• Work required
Rewrite all of the records below with "toolbar" replaced by "menu bar" and everything else unchanged. Omit the pictures from your answer.

• Material for this exercise
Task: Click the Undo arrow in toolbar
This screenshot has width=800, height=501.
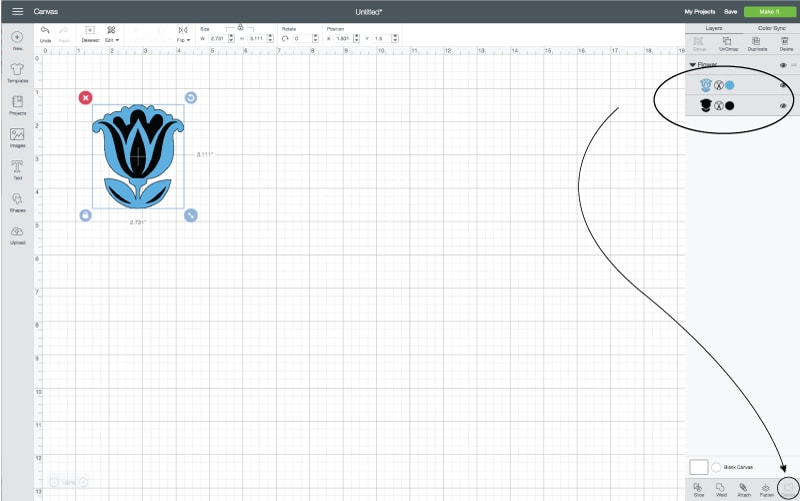Action: click(x=45, y=32)

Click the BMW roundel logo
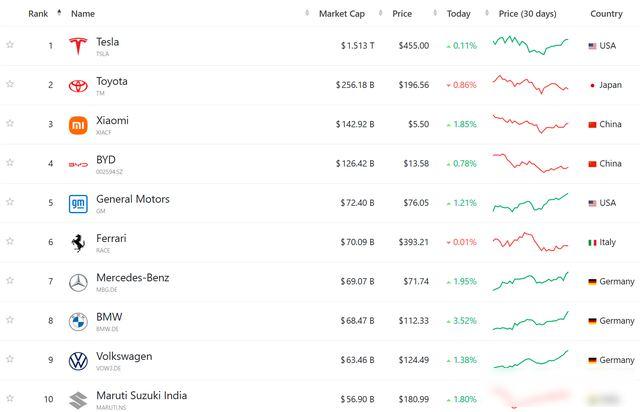point(78,321)
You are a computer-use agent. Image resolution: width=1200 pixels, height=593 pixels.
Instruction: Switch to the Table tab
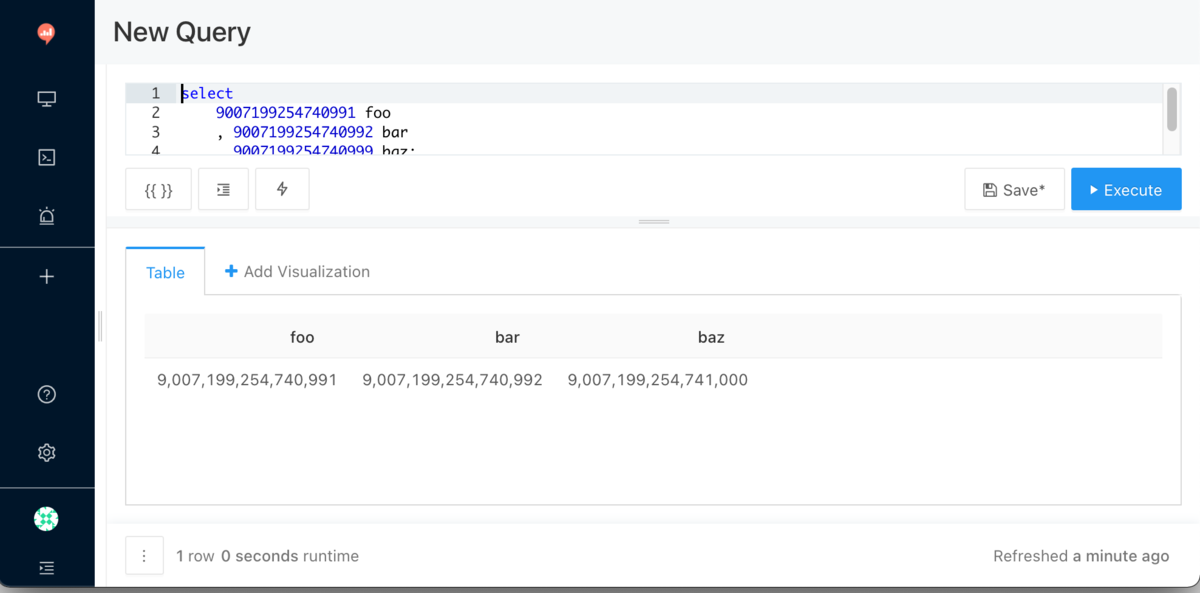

• In response
Task: Click the Undo arrow in menu bar
This screenshot has width=800, height=501.
Action: click(x=45, y=32)

Click the BMW roundel logo
point(78,321)
You are a computer-use agent. Image resolution: width=1200 pixels, height=593 pixels.
Instruction: Switch to the Table tab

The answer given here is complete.